(Collected data)

┄┄┄┄┄┄┄┄┄┄┄┄┄┄┄┄┄┄┄┄

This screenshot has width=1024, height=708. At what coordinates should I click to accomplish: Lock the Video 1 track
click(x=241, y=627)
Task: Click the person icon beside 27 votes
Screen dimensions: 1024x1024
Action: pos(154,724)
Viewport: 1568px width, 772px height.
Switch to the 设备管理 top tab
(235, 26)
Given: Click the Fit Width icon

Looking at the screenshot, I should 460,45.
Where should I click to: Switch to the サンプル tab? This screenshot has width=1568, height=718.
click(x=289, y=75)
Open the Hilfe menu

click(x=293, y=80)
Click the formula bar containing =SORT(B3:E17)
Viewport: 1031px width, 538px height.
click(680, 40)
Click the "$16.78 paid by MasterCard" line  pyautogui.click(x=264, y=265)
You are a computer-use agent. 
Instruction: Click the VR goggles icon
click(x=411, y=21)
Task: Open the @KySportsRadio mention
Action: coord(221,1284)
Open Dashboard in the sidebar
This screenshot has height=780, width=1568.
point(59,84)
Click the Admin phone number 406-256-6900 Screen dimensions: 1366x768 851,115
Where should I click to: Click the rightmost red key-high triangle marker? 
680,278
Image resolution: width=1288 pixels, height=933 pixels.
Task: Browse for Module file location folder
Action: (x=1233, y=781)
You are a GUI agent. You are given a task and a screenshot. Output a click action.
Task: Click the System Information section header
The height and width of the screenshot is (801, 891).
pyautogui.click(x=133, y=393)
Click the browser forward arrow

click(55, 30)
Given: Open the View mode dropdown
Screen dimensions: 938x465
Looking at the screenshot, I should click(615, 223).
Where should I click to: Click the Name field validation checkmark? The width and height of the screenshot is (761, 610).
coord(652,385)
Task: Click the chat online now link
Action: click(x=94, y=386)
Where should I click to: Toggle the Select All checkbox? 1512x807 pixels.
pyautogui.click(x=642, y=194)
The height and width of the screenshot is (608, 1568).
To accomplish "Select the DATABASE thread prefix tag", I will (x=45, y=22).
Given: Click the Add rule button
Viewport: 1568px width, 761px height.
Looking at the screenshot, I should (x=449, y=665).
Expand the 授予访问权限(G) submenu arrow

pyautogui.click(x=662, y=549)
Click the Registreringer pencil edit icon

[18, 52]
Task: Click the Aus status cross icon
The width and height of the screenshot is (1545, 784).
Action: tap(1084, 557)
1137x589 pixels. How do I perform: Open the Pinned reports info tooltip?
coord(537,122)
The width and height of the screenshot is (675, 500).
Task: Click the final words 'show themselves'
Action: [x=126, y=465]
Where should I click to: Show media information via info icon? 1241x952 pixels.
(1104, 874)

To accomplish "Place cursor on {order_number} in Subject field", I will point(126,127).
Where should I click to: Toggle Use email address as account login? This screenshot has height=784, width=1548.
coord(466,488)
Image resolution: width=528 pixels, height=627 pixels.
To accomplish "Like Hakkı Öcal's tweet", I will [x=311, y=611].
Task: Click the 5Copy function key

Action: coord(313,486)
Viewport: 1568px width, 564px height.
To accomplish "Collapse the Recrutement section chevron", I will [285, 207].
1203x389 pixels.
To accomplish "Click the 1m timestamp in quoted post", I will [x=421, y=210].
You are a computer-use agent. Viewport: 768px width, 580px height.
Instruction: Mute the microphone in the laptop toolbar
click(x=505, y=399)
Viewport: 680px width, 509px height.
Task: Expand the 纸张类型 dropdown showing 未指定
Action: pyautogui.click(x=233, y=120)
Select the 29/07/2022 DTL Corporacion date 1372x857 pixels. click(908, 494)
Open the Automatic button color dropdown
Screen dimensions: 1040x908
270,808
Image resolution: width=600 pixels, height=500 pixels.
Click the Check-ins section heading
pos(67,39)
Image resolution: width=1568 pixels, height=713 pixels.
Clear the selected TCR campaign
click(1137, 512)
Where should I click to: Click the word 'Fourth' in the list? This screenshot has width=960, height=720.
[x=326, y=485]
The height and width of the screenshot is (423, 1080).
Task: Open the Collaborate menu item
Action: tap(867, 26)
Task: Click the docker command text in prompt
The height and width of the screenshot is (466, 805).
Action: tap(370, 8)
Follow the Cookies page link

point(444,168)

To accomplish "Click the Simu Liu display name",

┄┄┄┄┄┄┄┄┄┄┄┄┄┄┄┄┄┄┄┄

EXERCISE INSTRUCTIONS = If a line above includes the word "computer", count it; then give the final number by itself.

EXERCISE SOLUTION = 2